There are various other stock photo repositories out there; Morguefile is a good one, and you can share big images on Flickr as well if you pay for an account (otherwise the biggest dimension of your pictures is limited to 1024 pixels).

I thought I'd stick with the big guns for this image, though, because it's 12 freakin' megabytes.

(Actually, the original was even bigger. This is my second attempt - I uploaded the original untweaked scan first just to see if Wikimedia would barf on the file size, then made this prettier, slightly smaller version that benefits from some Photoshop features introduced over the last eight years. Since my Wikimedia account is younger than four days - Wikipedia and Wikimedia accounts are separate - I can't replace the old one with the new one, so I uploaded the new one as a separate file.)

Uploading your backups to FTP sites may be the really studly way to do it, but for this one niche - unreasonably large pictures of things that belong to you - Wikimedia looks pretty cool.

I hope to see many more scans of improbable objects there in the near future.

The storage appliance, not the guitar

David, from Western Australia, writes:

During my daily trawl across the more interesting places on the net, I encountered this little device, as I’m sure you have.

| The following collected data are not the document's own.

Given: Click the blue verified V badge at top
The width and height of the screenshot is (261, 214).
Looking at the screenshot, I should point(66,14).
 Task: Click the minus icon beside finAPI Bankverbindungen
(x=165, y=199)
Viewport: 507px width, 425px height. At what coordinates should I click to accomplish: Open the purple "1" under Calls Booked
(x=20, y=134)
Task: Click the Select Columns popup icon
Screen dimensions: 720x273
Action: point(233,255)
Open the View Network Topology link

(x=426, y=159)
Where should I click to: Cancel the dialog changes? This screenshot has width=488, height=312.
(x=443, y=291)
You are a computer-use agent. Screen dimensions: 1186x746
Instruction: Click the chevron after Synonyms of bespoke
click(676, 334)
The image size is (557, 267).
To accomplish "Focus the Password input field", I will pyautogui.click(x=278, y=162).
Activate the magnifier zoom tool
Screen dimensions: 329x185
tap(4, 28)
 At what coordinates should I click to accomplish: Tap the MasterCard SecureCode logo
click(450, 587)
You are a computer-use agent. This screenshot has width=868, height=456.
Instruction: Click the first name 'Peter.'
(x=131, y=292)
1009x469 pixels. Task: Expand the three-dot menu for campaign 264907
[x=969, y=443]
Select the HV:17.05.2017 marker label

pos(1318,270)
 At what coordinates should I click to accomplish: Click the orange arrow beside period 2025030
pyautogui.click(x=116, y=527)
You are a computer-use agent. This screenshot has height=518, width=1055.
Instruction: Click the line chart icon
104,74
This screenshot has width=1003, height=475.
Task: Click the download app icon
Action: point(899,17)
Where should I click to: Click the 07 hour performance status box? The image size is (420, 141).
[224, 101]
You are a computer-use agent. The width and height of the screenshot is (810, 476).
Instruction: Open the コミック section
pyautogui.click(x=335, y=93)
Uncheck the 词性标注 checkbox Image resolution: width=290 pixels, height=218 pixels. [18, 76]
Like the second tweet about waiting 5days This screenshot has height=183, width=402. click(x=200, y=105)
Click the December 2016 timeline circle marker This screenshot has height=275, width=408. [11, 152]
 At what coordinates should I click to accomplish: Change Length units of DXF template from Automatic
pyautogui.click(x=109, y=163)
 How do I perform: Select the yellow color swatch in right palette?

Naturally, I was interested... until I saw the bloody price. I could build my own happy little 1.5Tb RAID box for the cost of that thing and still have change left over.

But it did bring something to light. Its storage mechanism seems intriguing, for as much I like RAID, I hate sacrificing to the parity god, especially if I’m using 500Gb drives.

Which got me thinking. This Drobo thingummy seems to be an expansion of JBOD with some kind of parity calculator. Now granted, the implementation of this in a shiny box is reason you pay for this thing, however my question as it were is this:

Have you ever encountered a method of implementing this on a PC? I’ve done a bit of hunting and come up with squat, but I do remember you writing about JBOD related things on several occasions, so I turn to you as a font of knowledge, oh mighty Dan.

The Drobo box does indeed look like an interesting little thing, and certainly seems to be a step toward the home mega-storage Nirvana I've written about before. But it has its limitations, chief among which is exactly the same Parity God sacrifice you'd make with a do-it-yourself RAID rig.

If you only read the glossy main Web site, all you'll find is that the manufacturers allege that their storage scheme uses "advanced storage concepts such as virtualization, but it is not a derivative of RAID". Well, who knows what the heck it is, then, but it's clearly doing something analogous to parity RAID, otherwise it wouldn't be possible to yank a drive and upgrade it any time you liked. So, obviously, all of the data on any given disk must be reconstructable from the content of the other disks, and the amount of capacity offered up to the Parity God must be at least as much as the size of the biggest disk.

Drobo aren't really hiding this, though; their knowledge base confirms it. I suppose the thing could theoretically offer more capacity if it did real-time compression, but that'd make it hilariously slow and not gain much for the kinds of files that many Drobos are probably going to end up containing, anyway.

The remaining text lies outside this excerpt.